Each author should disclose potential conflicts of interest in advance.
Reliability in science and ethical attitude of a researcher require openness of information about entities contributing to the creation of the publication - substantive, material, financial contribution of scientific and research institutions, associations and other entities.
The cases of "ghostwriting" and "guest authorship" are a manifestation of scientific misconduct and unethical attitude.
"Ghostwriting" occurs when someone has made a significant contribution to a publication without disclosing their contribution as one of the authors or their role in the acknowledgments included in the publication.
"Guest authorship" occurs when the author's contribution is negligible or not at all, and yet he is the author or co-author of the publication. In order to counteract these negative phenomena, the editorial office of "MMS" requires authors of collective works to disclose the contribution of individual people to the work, including their affiliation and information about who is the author of the concepts, assumptions, methods, etc. used in the preparation of the work. The author submitting the publication bears the main responsibility.

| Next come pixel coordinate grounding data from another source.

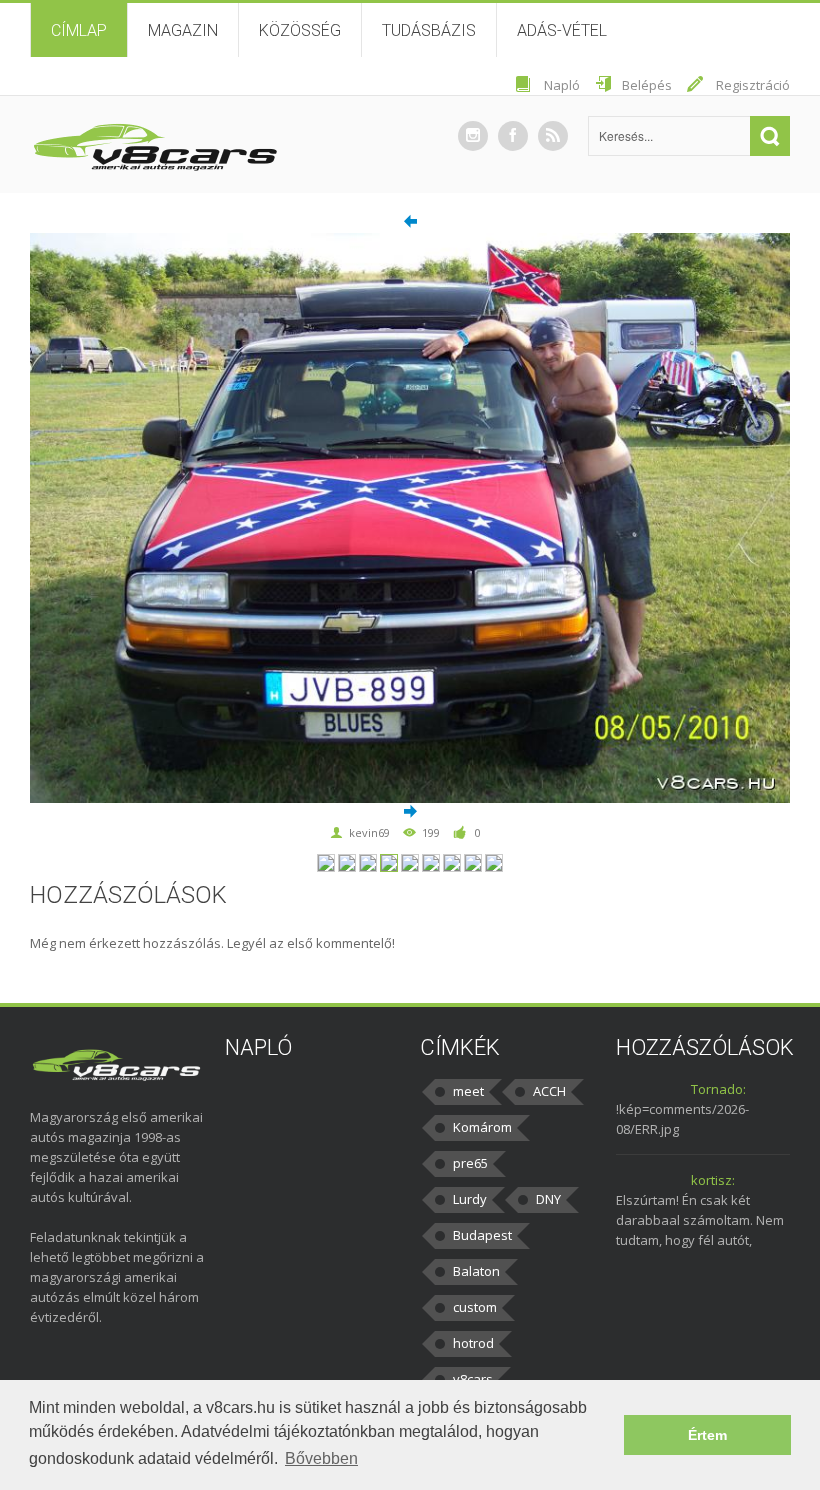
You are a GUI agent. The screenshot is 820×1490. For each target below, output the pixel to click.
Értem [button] (707, 1435)
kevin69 (369, 832)
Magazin (183, 30)
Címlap (79, 30)
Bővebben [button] (321, 1458)
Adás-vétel (562, 30)
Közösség (300, 30)
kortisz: (713, 1180)
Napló (562, 85)
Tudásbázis (429, 30)
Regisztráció (753, 85)
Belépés (647, 85)
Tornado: (718, 1089)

Detected cases of "ghostwriting" and "guest authorship" will be unmasked, including notification of relevant entities, e.g. institutions employing authors, scientific societies, and any manifestations of scientific misconduct, especially violations and violations of ethics in force in science, will be documented by the editorial staff of "MMS".
In the event of revealing unethical behavior - such as plagiarism, falsification of data or re-publication of a previously published work or part of it, the editorial office of "MMS" will ask the author for explanations, and then take the appropriate steps provided for in the COPE (Committee on Publication Ethics).